When someone says the word “writer,” our thoughts immediately place him/her in some café somewhere, listening to indie music, absorbing the aroma of coffee that has bonded itself with every air molecule. There’s a kind of atmospheric lighting – a little dim, but still well lit enough that you can see exactly what you’re doing without straining your eyes. Laptops clickety-clack, books might be piled on the table nearby.
Writers everywhere make jokes about their need for caffeine. Even writers who don’t guzzle coffee by the gallon make this joke. I drink tea, generally and my cut-off time is noon. The only time I drink coffee is when I’m in for a truly long day of work and driving (usually an SCA event is involved) and even then I have to cut the espresso with hot chocolate (because I’m a coffee wimp) – and yet, I still make the same damn jokes about how I need coffee and if you want to find a writer, go to a local café, hunker down in a corner and wait for about 10 minutes. 30 minutes if it’s a slow day.
The writers will come. Just like the animals of the Savannah drawn to the only watering hole for miles, the writers will come.
The vast majority of bars in the United States don’t have bookshelves, and yet, a large portion of bookstores offer coffee of some kind. Sometimes a coffee shop will have its own bookstore inside. Some libraries have started doing this. Goodwills even offer free coffee in their stores now, right next to the book section.
People will sagely point to the 1960’s in America as when this connection between authors and coffee houses occurred. They would be incorrect.
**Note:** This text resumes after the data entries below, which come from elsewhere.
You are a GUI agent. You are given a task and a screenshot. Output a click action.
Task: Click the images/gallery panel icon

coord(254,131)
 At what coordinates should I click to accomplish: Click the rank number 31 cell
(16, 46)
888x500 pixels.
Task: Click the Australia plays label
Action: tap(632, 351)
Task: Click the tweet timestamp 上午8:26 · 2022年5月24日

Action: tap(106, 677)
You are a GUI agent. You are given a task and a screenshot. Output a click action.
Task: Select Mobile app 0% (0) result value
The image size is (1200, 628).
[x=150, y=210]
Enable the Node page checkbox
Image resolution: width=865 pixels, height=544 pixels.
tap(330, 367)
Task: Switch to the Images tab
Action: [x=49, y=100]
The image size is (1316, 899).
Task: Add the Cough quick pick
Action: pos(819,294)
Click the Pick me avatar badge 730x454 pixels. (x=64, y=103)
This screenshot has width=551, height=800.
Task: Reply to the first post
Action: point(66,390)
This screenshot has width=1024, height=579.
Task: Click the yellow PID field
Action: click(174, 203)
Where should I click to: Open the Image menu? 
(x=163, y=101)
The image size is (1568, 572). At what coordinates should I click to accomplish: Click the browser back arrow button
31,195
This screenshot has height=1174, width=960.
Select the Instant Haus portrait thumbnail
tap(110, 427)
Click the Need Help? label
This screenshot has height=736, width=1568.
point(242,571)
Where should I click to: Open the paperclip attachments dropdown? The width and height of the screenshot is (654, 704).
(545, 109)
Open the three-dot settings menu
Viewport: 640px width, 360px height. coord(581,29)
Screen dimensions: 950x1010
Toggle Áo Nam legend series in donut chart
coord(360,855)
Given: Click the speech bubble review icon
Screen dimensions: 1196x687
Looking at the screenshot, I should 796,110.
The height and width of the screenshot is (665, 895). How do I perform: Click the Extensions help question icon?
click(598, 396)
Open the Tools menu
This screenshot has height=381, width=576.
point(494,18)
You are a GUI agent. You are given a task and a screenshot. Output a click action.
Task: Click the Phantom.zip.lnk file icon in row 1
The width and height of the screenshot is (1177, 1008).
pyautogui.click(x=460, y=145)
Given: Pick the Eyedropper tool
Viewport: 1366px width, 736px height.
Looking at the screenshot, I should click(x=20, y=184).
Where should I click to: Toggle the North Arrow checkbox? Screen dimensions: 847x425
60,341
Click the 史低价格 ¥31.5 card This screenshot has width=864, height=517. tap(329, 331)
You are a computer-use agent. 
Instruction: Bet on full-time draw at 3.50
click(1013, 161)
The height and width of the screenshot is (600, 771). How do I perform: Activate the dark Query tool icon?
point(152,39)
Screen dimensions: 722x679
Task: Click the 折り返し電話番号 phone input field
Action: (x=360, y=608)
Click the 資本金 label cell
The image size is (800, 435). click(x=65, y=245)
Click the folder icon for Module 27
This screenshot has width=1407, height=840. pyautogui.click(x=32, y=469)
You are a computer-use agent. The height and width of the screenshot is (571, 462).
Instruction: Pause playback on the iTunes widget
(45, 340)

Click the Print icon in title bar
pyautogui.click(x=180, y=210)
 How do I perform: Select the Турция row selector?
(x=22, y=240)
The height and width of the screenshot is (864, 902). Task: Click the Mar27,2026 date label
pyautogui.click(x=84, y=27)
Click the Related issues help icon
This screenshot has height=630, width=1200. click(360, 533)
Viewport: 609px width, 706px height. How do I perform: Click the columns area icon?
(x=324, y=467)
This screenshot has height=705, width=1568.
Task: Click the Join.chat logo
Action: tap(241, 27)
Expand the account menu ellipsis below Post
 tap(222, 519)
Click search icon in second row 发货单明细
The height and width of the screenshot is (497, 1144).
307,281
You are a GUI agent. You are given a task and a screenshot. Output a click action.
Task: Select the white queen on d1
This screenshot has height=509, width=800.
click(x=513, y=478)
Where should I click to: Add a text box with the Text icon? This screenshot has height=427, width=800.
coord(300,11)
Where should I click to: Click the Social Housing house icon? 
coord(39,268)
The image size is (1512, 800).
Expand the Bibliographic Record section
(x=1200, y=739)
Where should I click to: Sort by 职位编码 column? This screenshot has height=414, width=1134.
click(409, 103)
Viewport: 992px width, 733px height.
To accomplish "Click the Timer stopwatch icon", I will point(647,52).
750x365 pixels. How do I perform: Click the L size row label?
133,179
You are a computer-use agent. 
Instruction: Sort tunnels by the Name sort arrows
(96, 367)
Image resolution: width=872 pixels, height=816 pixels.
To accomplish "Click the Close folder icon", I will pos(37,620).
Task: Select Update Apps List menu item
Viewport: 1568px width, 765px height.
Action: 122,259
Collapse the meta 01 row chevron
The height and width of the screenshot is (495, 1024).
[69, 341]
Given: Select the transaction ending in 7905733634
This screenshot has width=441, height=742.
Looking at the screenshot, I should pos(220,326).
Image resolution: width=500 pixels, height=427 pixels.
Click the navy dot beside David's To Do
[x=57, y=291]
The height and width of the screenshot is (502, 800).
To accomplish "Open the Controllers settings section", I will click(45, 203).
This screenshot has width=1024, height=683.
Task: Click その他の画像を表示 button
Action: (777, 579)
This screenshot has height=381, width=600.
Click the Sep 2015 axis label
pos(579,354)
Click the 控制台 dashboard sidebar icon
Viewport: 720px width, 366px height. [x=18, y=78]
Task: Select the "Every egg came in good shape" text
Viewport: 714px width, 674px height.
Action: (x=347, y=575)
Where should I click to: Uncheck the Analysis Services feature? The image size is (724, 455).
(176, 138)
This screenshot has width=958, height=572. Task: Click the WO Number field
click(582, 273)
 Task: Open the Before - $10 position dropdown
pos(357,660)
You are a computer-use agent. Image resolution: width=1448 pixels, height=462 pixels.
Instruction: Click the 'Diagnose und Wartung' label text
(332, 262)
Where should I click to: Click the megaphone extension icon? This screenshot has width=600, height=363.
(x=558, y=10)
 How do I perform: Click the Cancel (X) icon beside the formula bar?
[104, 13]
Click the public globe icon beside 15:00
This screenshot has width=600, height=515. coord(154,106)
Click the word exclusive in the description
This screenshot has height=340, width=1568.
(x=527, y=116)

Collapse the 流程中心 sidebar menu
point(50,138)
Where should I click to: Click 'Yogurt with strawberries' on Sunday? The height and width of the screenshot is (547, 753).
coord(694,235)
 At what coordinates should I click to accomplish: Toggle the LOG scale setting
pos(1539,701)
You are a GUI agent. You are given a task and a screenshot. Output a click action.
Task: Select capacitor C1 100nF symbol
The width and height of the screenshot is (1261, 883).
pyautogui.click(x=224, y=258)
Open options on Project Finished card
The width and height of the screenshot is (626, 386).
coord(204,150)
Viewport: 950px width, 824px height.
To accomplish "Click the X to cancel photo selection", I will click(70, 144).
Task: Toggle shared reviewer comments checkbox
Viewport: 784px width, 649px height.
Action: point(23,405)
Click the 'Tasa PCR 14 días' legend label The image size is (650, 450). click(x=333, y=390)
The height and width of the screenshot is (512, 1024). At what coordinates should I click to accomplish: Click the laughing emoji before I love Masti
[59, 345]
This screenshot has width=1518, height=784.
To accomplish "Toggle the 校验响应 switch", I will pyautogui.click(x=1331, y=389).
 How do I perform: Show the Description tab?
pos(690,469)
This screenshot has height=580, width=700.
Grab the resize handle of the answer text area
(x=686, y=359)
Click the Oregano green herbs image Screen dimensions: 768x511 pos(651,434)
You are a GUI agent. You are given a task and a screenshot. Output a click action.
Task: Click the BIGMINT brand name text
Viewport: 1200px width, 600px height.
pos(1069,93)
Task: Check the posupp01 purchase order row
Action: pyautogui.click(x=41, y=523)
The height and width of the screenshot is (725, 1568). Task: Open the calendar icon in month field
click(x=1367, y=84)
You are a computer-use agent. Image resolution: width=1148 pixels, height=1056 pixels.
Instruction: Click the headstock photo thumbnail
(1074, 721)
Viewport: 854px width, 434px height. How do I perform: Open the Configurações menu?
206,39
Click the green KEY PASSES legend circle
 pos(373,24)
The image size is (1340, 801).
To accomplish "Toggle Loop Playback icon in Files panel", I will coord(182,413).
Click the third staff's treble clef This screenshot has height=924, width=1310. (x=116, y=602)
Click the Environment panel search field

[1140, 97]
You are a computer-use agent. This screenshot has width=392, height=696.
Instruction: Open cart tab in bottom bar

Since the 1500’s coffee shops were where people would go to converse, play a few games of checkers or chess or what-have-you, and write. They were banned in various Muslim communities around this time because it was feared that the free-thinking atmosphere would promote revolution. The same thing happened in various European countries in the 17th century. There are engravings dating back to the 1700’s in which men gathered in cafés, with paper and pen to write. Several well-known clubs of intelligentsia who were the first big publishers of books began in coffee houses.
But seriously – why is it that cafés became the big clearing house for manuscript ideas? Why has coffee become linked with creativity? Does coffee really stimulate your brain so much that it measurably and positively affects the average writing output in terms of quality and quantity?
We all know that caffeine blocks certain receptors in your brain to fool you into thinking you have more energy than you do. And sometimes one makes mental connections faster after a cup or two of java, but it’s probably not that much faster.
We also know the more you drink, the more you need to maintain the effects, just like any stimulant. And then there’s that crash afterwards – not exactly conducive for silly things like coherent thought.
So why are we convinced that writers/artists naturally gravitate towards coffee and coffee houses?
My theory for the café hangout is that it’s a way to get out of the house and people watch without looking creepy.
As for coffee? I don’t know. Maybe we’ve been culturally conditioned to link coffee with creativity over a period of centuries of observations that were never scientifically tested, kind of like how in the West only women are supposed to wear dresses.
Or maybe the morning after an all-nighter with Muse is just too rough to even pretend at humanity without that first cup of joe.